Return the lines below that carry the word "will".

Top of Material provided

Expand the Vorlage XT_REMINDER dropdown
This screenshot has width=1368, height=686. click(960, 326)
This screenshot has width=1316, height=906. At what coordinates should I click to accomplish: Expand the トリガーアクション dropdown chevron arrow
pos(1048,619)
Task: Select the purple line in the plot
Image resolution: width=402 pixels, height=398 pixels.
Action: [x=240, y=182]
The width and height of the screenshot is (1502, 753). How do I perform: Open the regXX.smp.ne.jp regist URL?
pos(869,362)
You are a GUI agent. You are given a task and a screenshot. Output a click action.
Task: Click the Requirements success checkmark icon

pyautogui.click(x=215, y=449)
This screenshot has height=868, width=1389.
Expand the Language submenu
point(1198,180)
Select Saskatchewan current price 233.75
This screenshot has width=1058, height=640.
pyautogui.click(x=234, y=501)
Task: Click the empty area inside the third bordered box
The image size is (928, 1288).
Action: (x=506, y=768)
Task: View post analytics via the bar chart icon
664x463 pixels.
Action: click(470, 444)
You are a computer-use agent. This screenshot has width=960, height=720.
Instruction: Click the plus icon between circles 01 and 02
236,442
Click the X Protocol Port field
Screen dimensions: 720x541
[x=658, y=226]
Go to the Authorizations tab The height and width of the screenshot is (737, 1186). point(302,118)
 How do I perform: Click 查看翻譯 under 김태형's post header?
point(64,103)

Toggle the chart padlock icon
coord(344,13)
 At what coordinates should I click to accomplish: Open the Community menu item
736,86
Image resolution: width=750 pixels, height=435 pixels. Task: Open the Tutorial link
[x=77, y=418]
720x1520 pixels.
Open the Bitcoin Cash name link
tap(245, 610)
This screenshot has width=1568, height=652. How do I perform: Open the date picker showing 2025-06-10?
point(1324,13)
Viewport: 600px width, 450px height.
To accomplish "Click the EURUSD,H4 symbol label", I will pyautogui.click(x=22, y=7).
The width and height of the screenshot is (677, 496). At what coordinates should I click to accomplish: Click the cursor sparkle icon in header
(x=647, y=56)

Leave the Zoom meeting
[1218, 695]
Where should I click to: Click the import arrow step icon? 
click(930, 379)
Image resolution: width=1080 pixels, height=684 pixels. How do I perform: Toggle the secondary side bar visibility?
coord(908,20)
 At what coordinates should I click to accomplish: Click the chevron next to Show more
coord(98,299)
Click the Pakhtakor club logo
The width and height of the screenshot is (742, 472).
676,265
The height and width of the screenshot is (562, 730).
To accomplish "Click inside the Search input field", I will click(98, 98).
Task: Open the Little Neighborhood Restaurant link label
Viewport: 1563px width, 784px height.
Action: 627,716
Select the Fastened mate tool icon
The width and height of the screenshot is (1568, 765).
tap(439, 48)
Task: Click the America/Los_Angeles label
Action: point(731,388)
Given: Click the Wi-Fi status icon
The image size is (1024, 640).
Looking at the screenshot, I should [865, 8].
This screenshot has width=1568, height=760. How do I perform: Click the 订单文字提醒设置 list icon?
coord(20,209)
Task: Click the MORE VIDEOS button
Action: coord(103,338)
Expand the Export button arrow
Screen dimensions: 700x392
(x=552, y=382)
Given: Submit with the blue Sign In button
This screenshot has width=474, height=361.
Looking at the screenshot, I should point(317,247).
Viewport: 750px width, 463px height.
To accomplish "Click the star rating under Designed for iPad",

Bottom of Material provided

> **Written solution**:
To accomplish "Click the EURUSD,H4 symbol label", I will pyautogui.click(x=22, y=7).
To accomplish "Click inside the Search input field", I will click(98, 98).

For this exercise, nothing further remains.